* _Extracted text_
= Beginning of Section =

What I Read In 2021
The great thing about reading on a Kindle is even if you forget to log your books, you can always go into Amazon and see what you read.
I read quite a bit, which isn’t surprising since we spent so much of the year still very much in lock down. I again read more nonfiction – 13 vs. 7 novels. I’m no longer thinking in terms of reading “goals.” I read what I want, what I think I’ll enjoy, what I think will help me learn something important.
So, in keeping with my 2020 post, here’s what I read in 2021.
Nonfiction
Big Magic: Creative Living Beyond Fear, by Elizabeth Gilbert: I mentioned in my 2020 rundown that I’m a sucker for a well-marketed self-help book. This fits that description. It’s quite fun and inspiring. Her story about having an idea for a story, only to abandon it for a variety of complicated reasons, and then have Anne Patchett write a novel with the same basic plot, down to a few weirdly specific details? Totally spooky.
Humankind: A Hopeful History, by Rutger Bregman: This book was often billed as an “antidote” to Sapiens, which I read in 2020. I certainly felt like I needed hope in 2021! I’m not sure I buy the gimmick of these books – good or bad. Humans are complex and complicated, good and bad for a long list of hard-to-untangle reasons. I’m not sure this kind of pop history analysis is all that helpful.
Four Thousand Weeks: Time Management for Mortals, by Oliver Burkeman: Mostly forgettable. I’m not sure thinking in terms of mortality is helpful. It’s not time management for mortals – it’s time management for the extremely privileged.
What We Don't Talk About When We Talk About Fat, by Aubrey Gordon: Such a great book. It’s my favorite style of book about a systemic inequality – blending research and social science with scenes from Gordon’s lived experience of being in the world as a fat woman. Many of her stories are so horrifying I cried. This book significantly increased my awareness of an issue I’ve too long overlooked.

= End of Section =

* _Data listing_
= Beginning of Section =

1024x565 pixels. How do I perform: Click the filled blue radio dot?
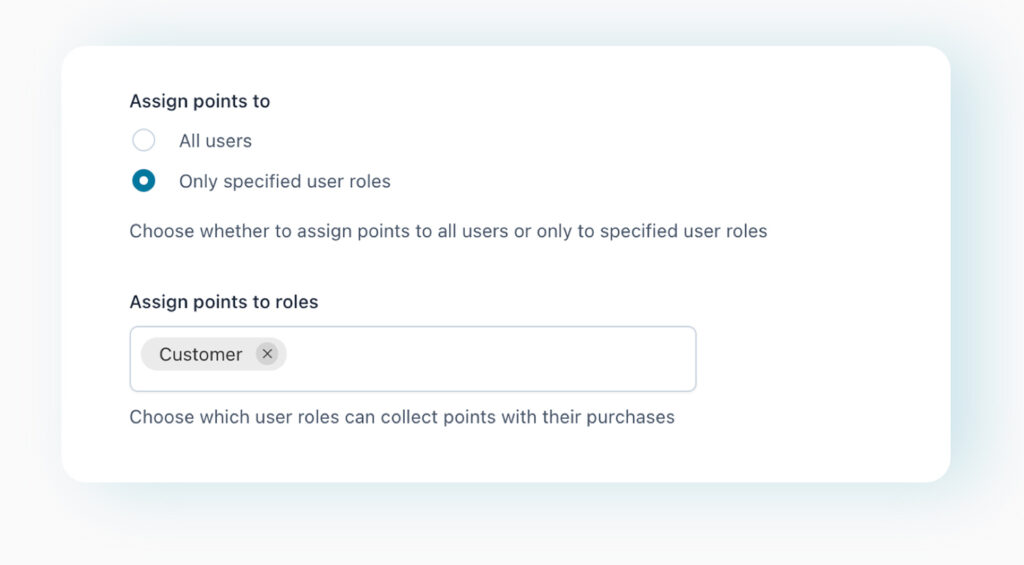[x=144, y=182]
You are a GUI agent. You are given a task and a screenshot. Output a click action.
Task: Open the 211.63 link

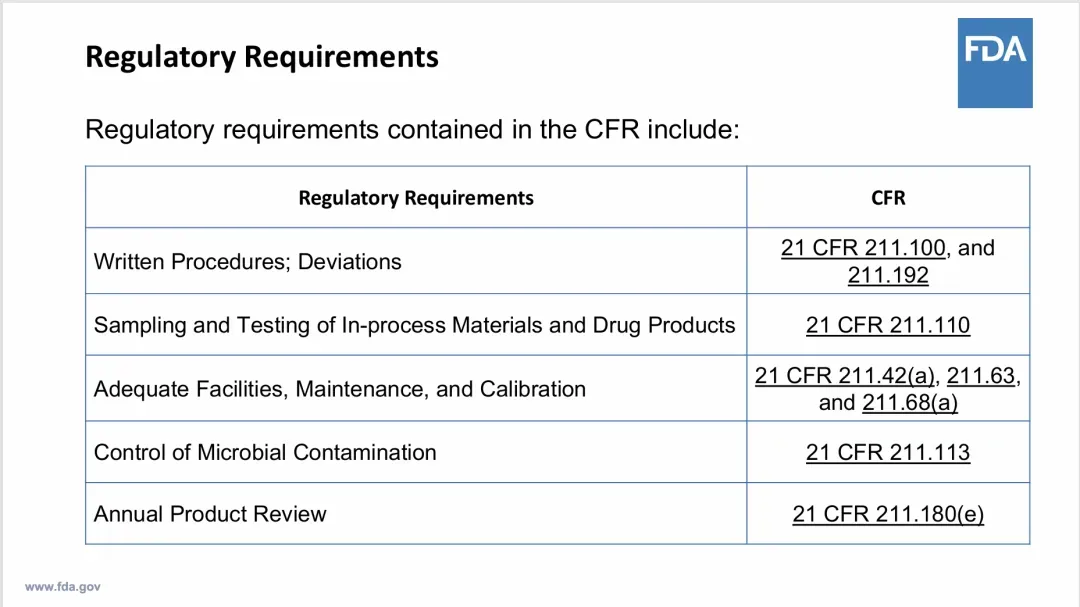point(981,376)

= End of Section =

* _What to work on_
a) Using only the 2021 reading post, decide whether each statement agrees with it. Answer yes or no for each and quote the words that decide it.
(i) The writer read more nonfiction than novels in 2021.
(ii) The writer found Four Thousand Weeks memorable.
(iii) The writer still reads toward set reading goals.
b) Carry on the 2021 reading post from its last sentence.
You can leave the records aside.

* _Results of the tasks_
a)
(i) Yes: "I again read more nonfiction – 13 vs. 7 novels."
(ii) No: "Mostly forgettable."
(iii) No: "I’m no longer thinking in terms of reading “goals.”"

b)
How the Word Is Passed: A Reckoning with the History of Slavery Across America, by Clint Smith: This was a brutal read, but so well done. Smith visits sites around the U.S. as well as a site in Senegal to see how slavery is memorialized. The chapter on Angola, the prison in Louisiana that was once a plantation, is particularly rough to read. The throughline from slavery to the carceral state is unmistakeable.
Kill Switch: The Rise of the Modern Senate and the Crippling of American Democracy, by Adam Jentleson: I heard Jentleson on a few different podcasts and was curious enough to pick this up. It helps make it clear why nothing gets done, especially in the Senate. That said, whichever side of the political divide you come to this book from, it’s unlikely to change your priors.
Born a Crime: Stories from a South African Childhood, by Trevor Noah: As good as everyone told me. Funny, poignant.
Empire of Pain: The Secret History of the Sackler Dynasty, by Patrick Radden Keefe: Keefe’s story in the New Yorker about the Sackler family blew my mind – I had no idea that this family whose name is all over every fancy art institution in New York, got their money from pushing opioids. His book, Say Nothing, about The Troubles in Ireland was one of the best books I read in 2019. All that said I was a little unsure about this book – would it just be a longer version of the New Yorker article? In fact, it was filled with so much new and equally mind-blowing information. The origins of the family – the original Sackler brothers – is fascinating. It’s a true saga and so well told.
The Premonition: A Pandemic Story, by Michael Lewis: If you read the Fifth Risk and thought “Oh, wow, let’s hope nothing bad happens during the Trump Administration” – The Premonition is about the coronavirus pandemic – the something very bad that happened. But Lewis actually does a good job laying out the problems created by Reagan that have led to a CDC that is unable to do the job of keeping the public healthy.
Mediocre: The Dangerous Legacy of White Male America, by Ijeoma Oluo: If you are inclined to be skeptical of the American myth of meritocracy – which somehow still manages to disproportionately put power and wealth into the hands of a few people who share certain characteristics – this book is for you.
Fair Play: A Game-Changing Solution for When You Have Too Much to Do (and More Life to Live), by Eve Rodsky: A worthwhile addition to the genre of books aimed at creating greater gender equality in the realm of unpaid domestic labor. Rodsky’s observation that we treat men’s time like diamonds and women’s time like sand is a metaphor that I’ve found myself coming back to over and over.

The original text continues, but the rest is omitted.